Beyond Reasonable Doubt, is Jeffrey Archer’s first play, written in 1987. It was a huge success with an initial run of 600 performances on London’s West End and is still performed professionally and in amateur theatre.
Did he do it? What if you had to decide? Beyond Reasonable Doubt allows you to be the jury in a murder trial, and find out whether your verdict was the correct one!
Sir David Metcalf finds himself accused of the murder of his wife and defending himself in a courtroom scene, where we see him locked in an extensive legal
struggle with his adversary, Anthony Blair-Booth QC. Act I finishes with verdict
about to be announced, and the audience foreseeing the demise of the defendant given his former housekeeper claims to have witnessed the fatal act, and has testified
Act II sees us transported to a week preceding and then the evening of the death of
Mrs Metcalf, allowing us to see how the events unfolded.

***

> [What to work on]:
1. Answer these from the Beyond Reasonable Doubt description:
(a) How many performances did the play's initial West End run have?
(b) Who is Sir David Metcalf's adversary in the courtroom?
(c) What period does Act II take the audience to?
2. Please quote the stretch of the Beyond Reasonable Doubt description from "Did he do it?" through "the correct one!".
3. Extend the Beyond Reasonable Doubt description from its final sentence onward.

> [Data segment]:

***

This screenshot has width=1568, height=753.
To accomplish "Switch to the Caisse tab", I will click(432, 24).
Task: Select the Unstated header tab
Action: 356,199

***

> [Answers below]:
1.
(a) 600
(b) Anthony Blair-Booth QC
(c) A week before Mrs Metcalf's death, and then the evening of her death

2.
Did he do it? What if you had to decide? Beyond Reasonable Doubt allows you to be the jury in a murder trial, and find out whether your verdict was the correct one!

3.
Seasoned director Vicky Horwood has assembled a fine cast, which includes her husband Andrew as the protagonist Sir David Metcalf. Horwood was believable, balancing an assured courtroom persona with the vulnerability of a defendant in a fight for his life. Brian Knott is outstanding as prosecutor Anthony Blair-Booth QC, totally convincing in a first class performance. I would not have been surprised to find this was indeed his day job. Julie Quick as Mrs Rogers oozes disdain when testifying against her former boss Sir David and Joanne St Clair encapsulates the strength of terminally ill Lady Millicent Metcalf,
oscillating between the pain and anguish of her advancing illness and the playful and loving wife and hostess. The remaining cast put in fine performances.
The play focuses as much on the relationship between the Metcalfs and how it is perceived by those closest to them as on the legal aspects of the action. The conclusion delivered the promised unexpected twist, although, perhaps because I am an avid crime reader, I found it a little predictable and unnecessarily sentimental, a
fault with the script not the performers.
The set by Don Oakley is suitably imposing without being overly ornate, leaving our focus firmly on the action. Mention must also be made of Leigh Wheatley’s lighting design, judicious and effective.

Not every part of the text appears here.